The 2018 Winter Games in PyeongChang, South Korea, saw Canadian athletes produce a record medal haul, with the 29 medals eclipsing Canada’s previous high of 26 medals earned at the 2010 Winter Olympics in Vancouver.
As was the case in the 2016 Summer Games in Rio de Janeiro, Lethbridge had a strong presence on the Olympic stage once more, as readers of The Herald’s Olympic special front page on Sunday will have noted. Rob Klinkhammer, a city native and former Lethbridge Hurricanes player, contributed to Canada’s bronze medal in men’s hockey. One of Klinkhammer’s former Lethbridge Bantam AAA teammates, Daryl Boyle, earned a silver medal as a defenceman with Germany’s men’s hockey team.
In addition, Lethbridge College instructor Florian Linder had a hand in South Korea’s silver medal in the men’s four-man bobsled event. A former Olympian himself at the 2006 Turin Olympics in four-man bobsleigh, Linder served as a technical starts coach for South Korea in the bobsled competition.
University of Lethbridge student athlete Sarah Orban and radio station technical director Jon Koopmans were also involved in the Games in South Korea. Orban, a track cyclist, attended the Games through her involvement with Training Ground, a Canadian Olympic Committee and RBC initiative to bring undiscovered athletes into Canada’s Olympic talent pool.
Koopmans, who works with Clear Sky Radio (94.1 CJOC-FM and 98.1 The Bridge in Lethbridge), was assisting the Discovery Channel and EuroSport with transmitting Olympics action to European countries.

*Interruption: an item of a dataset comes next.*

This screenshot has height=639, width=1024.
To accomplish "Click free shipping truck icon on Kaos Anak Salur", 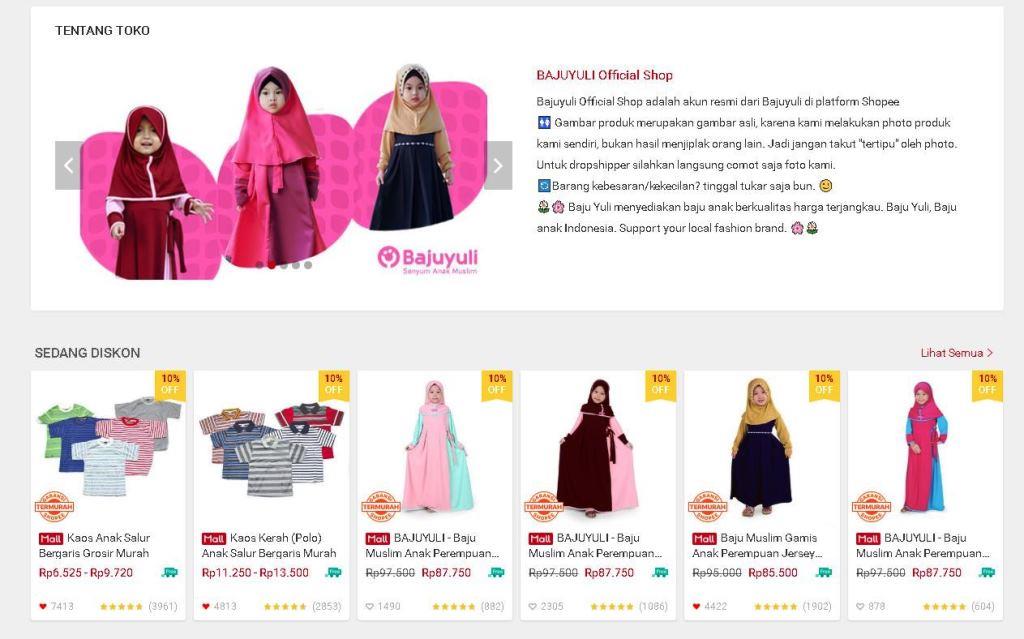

Beyond the local connection, which added an interesting element to the Games for Lethbridge residents, there was plenty else to cheer in the way of Canadians’ performances at PyeongChang. Canada’s medal total included 11 gold medals, including a dramatic one in ice dance by the popular duo of Tessa Virtue and Scott Moir. There were several Canadian medals in the extreme sports that have become part of the Games lineup in recent years. Who can’t get excited watching the speed and high-flying thrills of events such as snowboard big air (new at these Games), ski and snowboard slopestyle, ski halfpipe and ski cross?

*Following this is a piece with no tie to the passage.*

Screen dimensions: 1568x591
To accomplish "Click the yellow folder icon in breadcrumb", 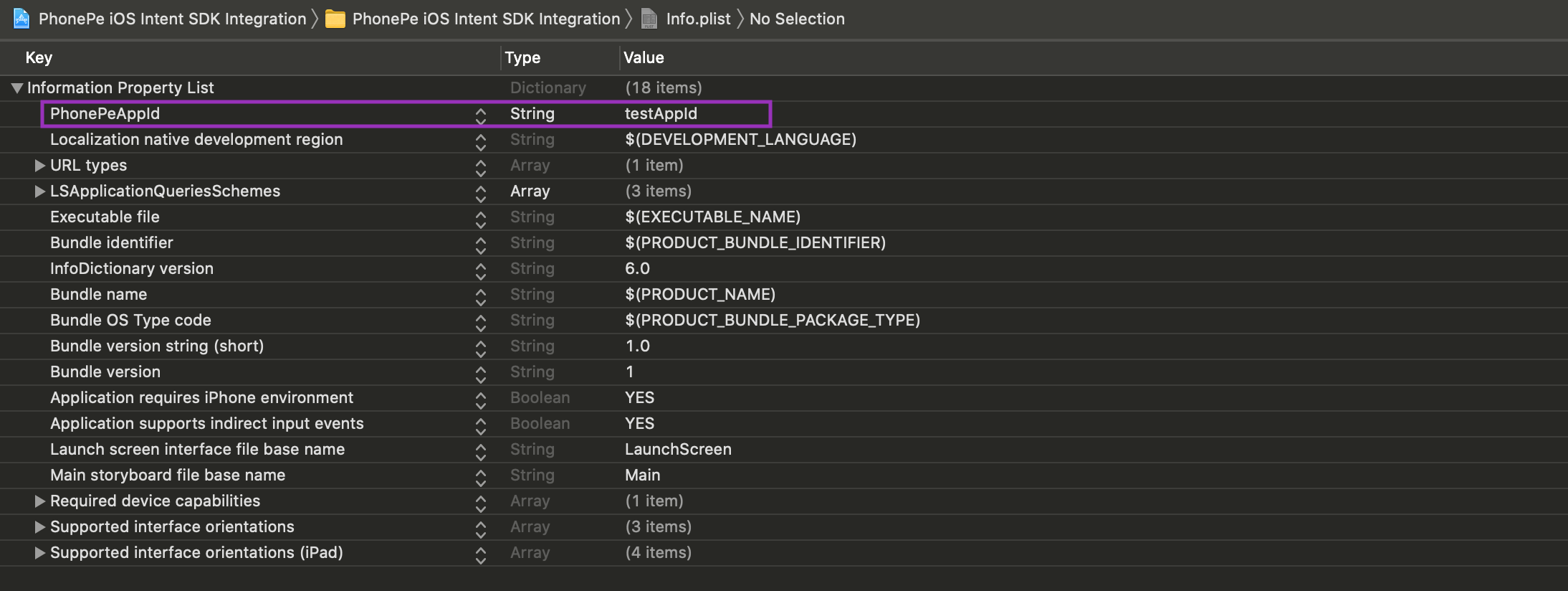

Let’s face it, it’s fun to see Canadians do well on the world stage. The Winter Games is Canada’s time to shine at the Olympics, and our athletes did just that at PyeongChang. We can be proud of them, even those who didn’t bring home Olympic medals.
In spite of some blemishes — a few instances of doping (not our athletes) and athletes behaving badly (unfortunately, some Canadians) — there’s still much to like about the Olympics. While many hockey fans might have wished the NHL had decided to send their players to the Games, the decision to not do so opened the door for players like Klinkhammer and Boyle to bask in the Olympic experience.
It’s stories like theirs that provide reason to celebrate the Olympics.